Thus heart disease may be classified as congenital or acquired. A congenital heart disease is a structural
defect of the heart and the proximal parts of the great vessels present at birth, whereas an acquired heart disease is a disease of the heart arising
in a previously normal heart.
Our focus for the next few weeks will be on congenital heart disease; starting with one of the simplest
conditions known as a patent ductus arteriosus.
Patent ductus arteriosus (PDA) is a congenital disorder in the heart where a newborn's ductus
arteriosus fails to close after birth.
Importance of the ductus arteriosus In the developing foetus, the ductus arteriosus is the vascular
connection between the major vessel carrying blood to the lung, the pulmonary artery and the major artery carrying blood from the heart, the aorta.

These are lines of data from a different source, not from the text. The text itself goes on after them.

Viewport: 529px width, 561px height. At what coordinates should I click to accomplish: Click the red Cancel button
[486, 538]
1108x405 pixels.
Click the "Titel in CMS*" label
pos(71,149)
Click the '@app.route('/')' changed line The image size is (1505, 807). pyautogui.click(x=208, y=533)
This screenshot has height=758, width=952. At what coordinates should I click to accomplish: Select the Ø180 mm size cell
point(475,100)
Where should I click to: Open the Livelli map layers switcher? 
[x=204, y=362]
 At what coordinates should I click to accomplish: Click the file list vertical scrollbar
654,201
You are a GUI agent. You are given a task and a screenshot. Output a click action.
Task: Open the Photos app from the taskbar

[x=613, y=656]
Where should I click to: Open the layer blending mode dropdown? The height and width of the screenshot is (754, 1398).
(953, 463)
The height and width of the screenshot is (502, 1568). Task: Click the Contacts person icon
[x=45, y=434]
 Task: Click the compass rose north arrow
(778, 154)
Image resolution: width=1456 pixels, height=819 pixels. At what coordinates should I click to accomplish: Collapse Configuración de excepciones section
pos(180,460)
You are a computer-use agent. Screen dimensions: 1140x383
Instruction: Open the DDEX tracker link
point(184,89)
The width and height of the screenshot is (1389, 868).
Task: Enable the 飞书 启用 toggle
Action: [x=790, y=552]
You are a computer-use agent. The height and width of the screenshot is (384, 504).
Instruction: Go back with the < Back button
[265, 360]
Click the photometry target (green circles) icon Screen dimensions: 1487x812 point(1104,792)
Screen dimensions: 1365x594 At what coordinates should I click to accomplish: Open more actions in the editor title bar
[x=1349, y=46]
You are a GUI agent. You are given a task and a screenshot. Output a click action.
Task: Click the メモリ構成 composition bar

This allows most of the blood from the right ventricle to bypass the foetus’s fluid-filled and compressed lungs. During the development of the
foetus, this shunt protects the right ventricle from pumping against the consequent high pressure in the lungs, which can lead to right ventricular
failure if the ductus arteriosus closes in-utero, i.e. before the child is born. When the newborn takes its first breath, the lungs open and
results in a fall of the pressure in the blood vessels of the lungs. The lungs also produce chemicals that cause the wall of the ductus arteriosus to
narrow and reduce blood flow through it. The ductus completely closes usually within the first few weeks of life. In most newborns with a patent
ductus arteriosus, the blood flow is reversed from that of in utero flow, i.e. the blood flow is from the higher pressure aorta to the now lower
pressure pulmonary artery. In the normal newborn, the ductus arteriosus is substantially closed within 12–24 hours after birth, and is
completely sealed after three weeks. The driving stimulus for the closure of the ductus is the increase in oxygen concentration of the newborn’s
blood. Withdrawal of certain chemicals that help maintain patency which are obtained from mother’s bloodstream also contributes to ductal
closure. Upon closure, a fibrous cord, called ligamentum arteriosum, is what remains in the ductus in the normal adult heart.
Associated
conditions A patent ductus arteriosus may be isolated without an obvious identifiable cause, or secondary to another condition. Some common
contributing factors in humans include: · Preterm birth · Congenital rubella syndrome · Chromosomal abnormalities such as Down
syndrome Causation of problems When the ductus arteriosus remains patent, oxygenated blood flows abnormally from the higher pressure aorta to
the low pressure pulmonary artery. If this shunt is substantial, the newborn becomes short of breath: the additional fluid returning to the lungs
increases lung pressure to the point that the newborn has greater difficulty inflating the lungs. Breathing requires more energy than normal and often
interferes with feeding in infancy. The lungs are congested with fluid, resulting in congestive heart failure. In certain complex congenital heart
diseases, ductal patency is essential to keep the newborn alive. In such conditions, prostaglandins are artificially administered to keep the ductus
arteriosus open until the newborn can be helped. Symptoms While some cases of PDA are asymptomatic, common symptoms include: · Rapid
heart beat · respiratory problems · shortness of breath · Poor growth Examination by the doctor will yield the relevant
physical signs. Without treatment, the disease may progress from left-to-right (noncyanotic heart) shunt to right-to-left shunt (cyanotic heart)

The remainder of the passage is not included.